• [Task to complete]: Copy out each line featuring the string "will" from the entries beneath.

• [Dataset records]:
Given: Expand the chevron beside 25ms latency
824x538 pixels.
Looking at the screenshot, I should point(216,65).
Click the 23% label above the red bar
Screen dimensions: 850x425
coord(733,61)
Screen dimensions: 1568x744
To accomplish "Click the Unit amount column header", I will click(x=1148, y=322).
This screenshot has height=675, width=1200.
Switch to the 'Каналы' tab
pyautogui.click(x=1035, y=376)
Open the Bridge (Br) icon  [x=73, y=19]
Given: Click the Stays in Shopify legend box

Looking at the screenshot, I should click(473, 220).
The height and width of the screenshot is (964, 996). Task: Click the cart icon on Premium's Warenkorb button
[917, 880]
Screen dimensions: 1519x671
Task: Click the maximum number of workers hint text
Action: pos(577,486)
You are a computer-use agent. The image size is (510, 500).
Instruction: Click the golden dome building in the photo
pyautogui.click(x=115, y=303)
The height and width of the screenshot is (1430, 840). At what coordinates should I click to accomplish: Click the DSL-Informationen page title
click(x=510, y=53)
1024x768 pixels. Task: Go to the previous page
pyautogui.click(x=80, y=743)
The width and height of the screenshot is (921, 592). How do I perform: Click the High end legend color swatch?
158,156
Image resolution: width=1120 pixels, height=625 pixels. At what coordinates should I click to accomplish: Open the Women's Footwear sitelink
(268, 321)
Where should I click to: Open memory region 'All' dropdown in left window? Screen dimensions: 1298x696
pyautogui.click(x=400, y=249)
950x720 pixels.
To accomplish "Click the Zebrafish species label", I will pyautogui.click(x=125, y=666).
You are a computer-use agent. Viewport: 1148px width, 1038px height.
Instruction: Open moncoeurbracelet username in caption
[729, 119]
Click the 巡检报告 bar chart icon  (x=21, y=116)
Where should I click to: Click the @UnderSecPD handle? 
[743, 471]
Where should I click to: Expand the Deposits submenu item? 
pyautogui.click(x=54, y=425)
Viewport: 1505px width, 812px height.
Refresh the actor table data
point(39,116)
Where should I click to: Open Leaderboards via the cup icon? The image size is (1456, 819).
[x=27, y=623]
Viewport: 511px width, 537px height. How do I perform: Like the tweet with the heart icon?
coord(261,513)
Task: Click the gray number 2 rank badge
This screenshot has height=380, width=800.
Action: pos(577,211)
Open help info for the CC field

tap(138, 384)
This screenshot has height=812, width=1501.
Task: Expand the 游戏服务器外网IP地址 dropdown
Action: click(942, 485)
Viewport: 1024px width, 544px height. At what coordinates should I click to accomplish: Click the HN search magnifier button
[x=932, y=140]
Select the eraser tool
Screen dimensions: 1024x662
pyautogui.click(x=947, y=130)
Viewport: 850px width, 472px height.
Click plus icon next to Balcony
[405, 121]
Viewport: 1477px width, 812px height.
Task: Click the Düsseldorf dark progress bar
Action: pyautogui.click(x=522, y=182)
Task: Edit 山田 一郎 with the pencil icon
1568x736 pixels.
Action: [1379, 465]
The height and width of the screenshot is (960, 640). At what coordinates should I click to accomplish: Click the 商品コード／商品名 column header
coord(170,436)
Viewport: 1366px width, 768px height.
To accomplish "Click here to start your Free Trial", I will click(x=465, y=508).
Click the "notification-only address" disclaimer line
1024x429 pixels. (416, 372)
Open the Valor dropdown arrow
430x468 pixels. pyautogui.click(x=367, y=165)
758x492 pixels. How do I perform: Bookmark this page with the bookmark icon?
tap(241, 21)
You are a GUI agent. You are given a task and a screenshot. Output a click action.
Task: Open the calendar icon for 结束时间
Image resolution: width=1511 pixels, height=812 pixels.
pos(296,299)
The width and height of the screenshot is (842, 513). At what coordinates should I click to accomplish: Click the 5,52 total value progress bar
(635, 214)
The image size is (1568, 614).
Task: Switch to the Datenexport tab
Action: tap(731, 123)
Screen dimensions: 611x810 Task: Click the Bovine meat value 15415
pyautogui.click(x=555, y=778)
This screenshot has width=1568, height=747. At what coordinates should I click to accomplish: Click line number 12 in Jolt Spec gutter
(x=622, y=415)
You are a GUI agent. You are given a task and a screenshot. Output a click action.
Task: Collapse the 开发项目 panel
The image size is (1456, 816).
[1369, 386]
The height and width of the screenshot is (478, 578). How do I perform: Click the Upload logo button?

• [Solution to this problem]:
To accomplish "Click the Unit amount column header", I will click(x=1148, y=322).
To accomplish "Click the Zebrafish species label", I will pyautogui.click(x=125, y=666).
To accomplish "Click here to start your Free Trial", I will click(x=465, y=508).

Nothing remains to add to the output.